---------- PROVIDED RECORDS

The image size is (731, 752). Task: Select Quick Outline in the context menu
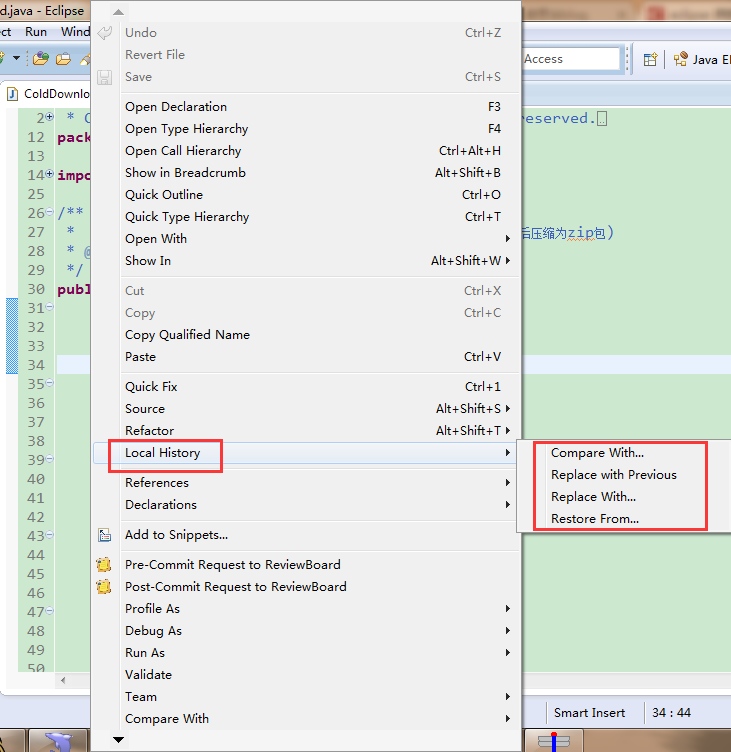tap(163, 195)
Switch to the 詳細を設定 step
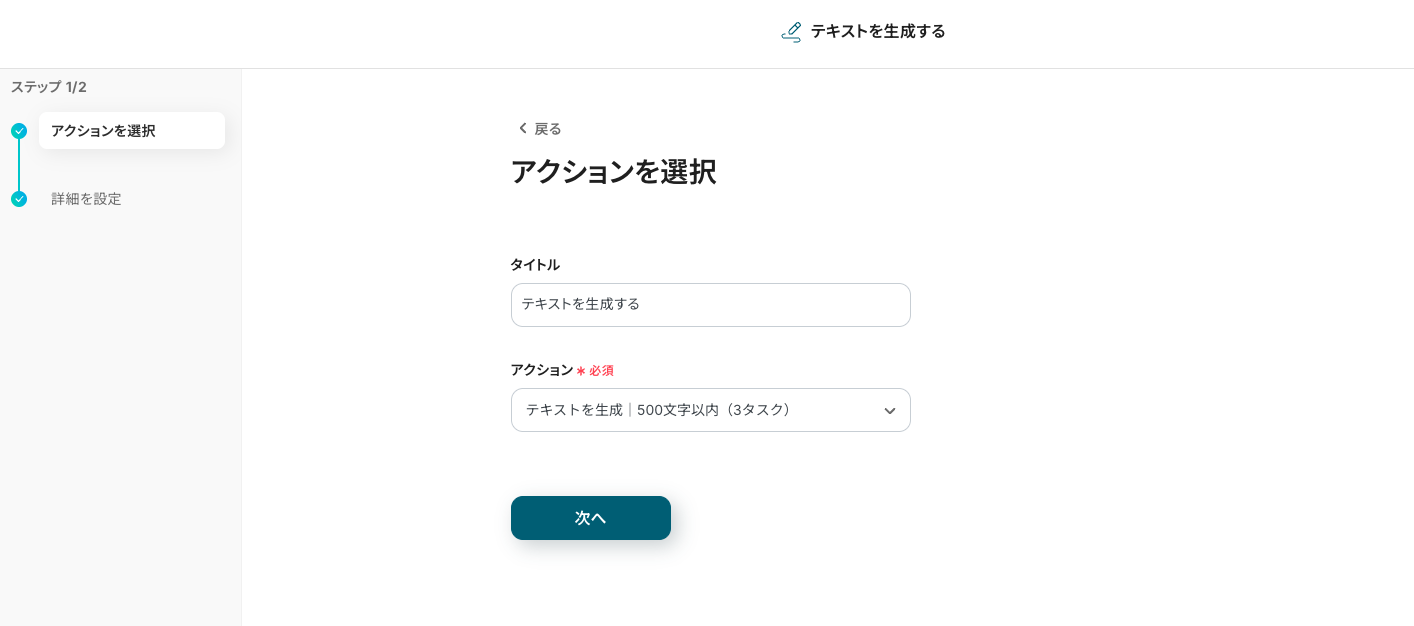 (x=86, y=199)
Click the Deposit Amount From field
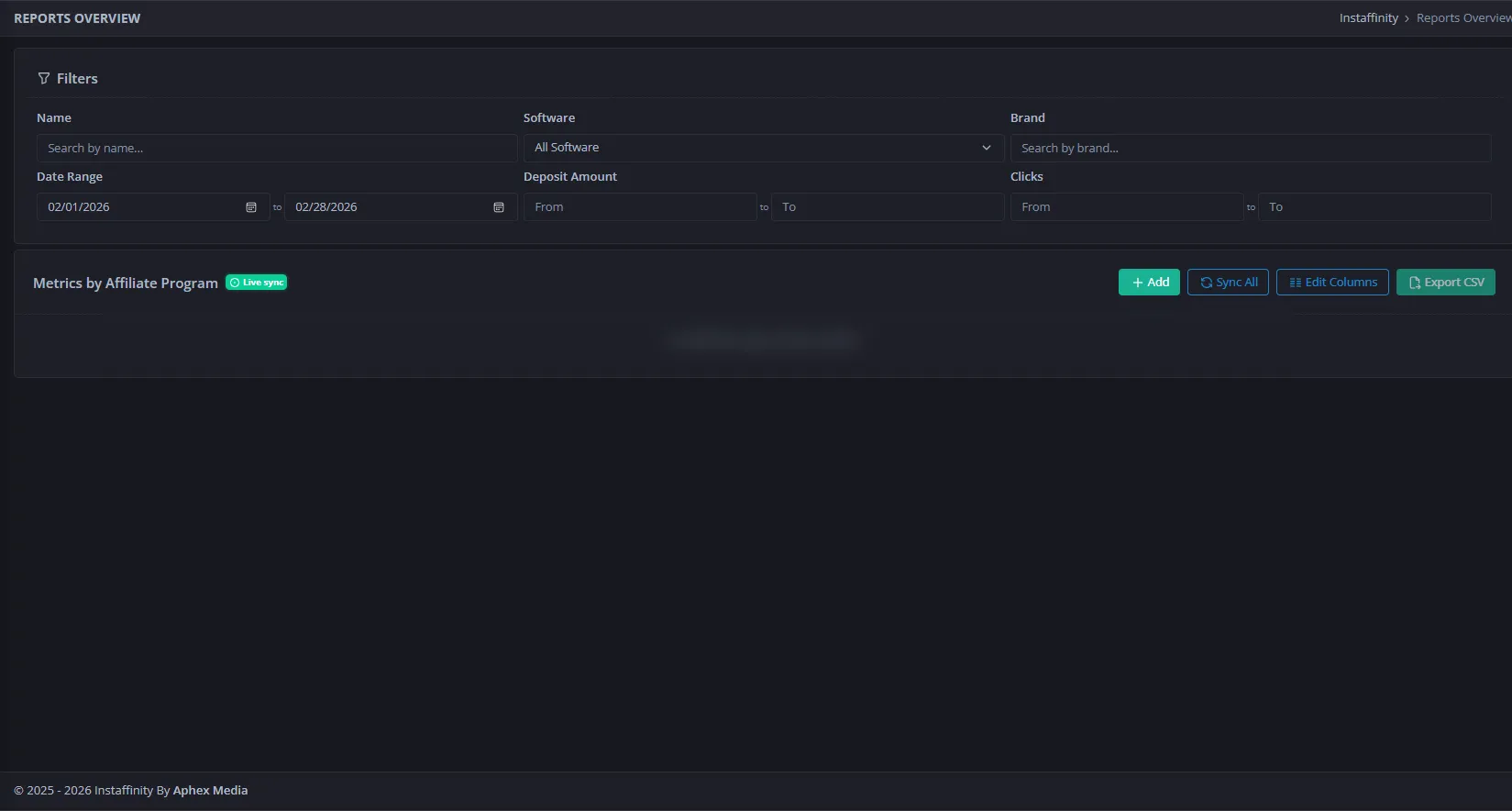 pos(639,207)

--------------------

* **HOW TO COMPLETE THIS TASK**
Copy exactly, and only, the lines running from the one containing "Switch to the 詳細を設定 step" through the final line of the data, and omit the pictures.

* **SOLVED EXERCISE**
Switch to the 詳細を設定 step
 (x=86, y=199)
Click the Deposit Amount From field
 pos(639,207)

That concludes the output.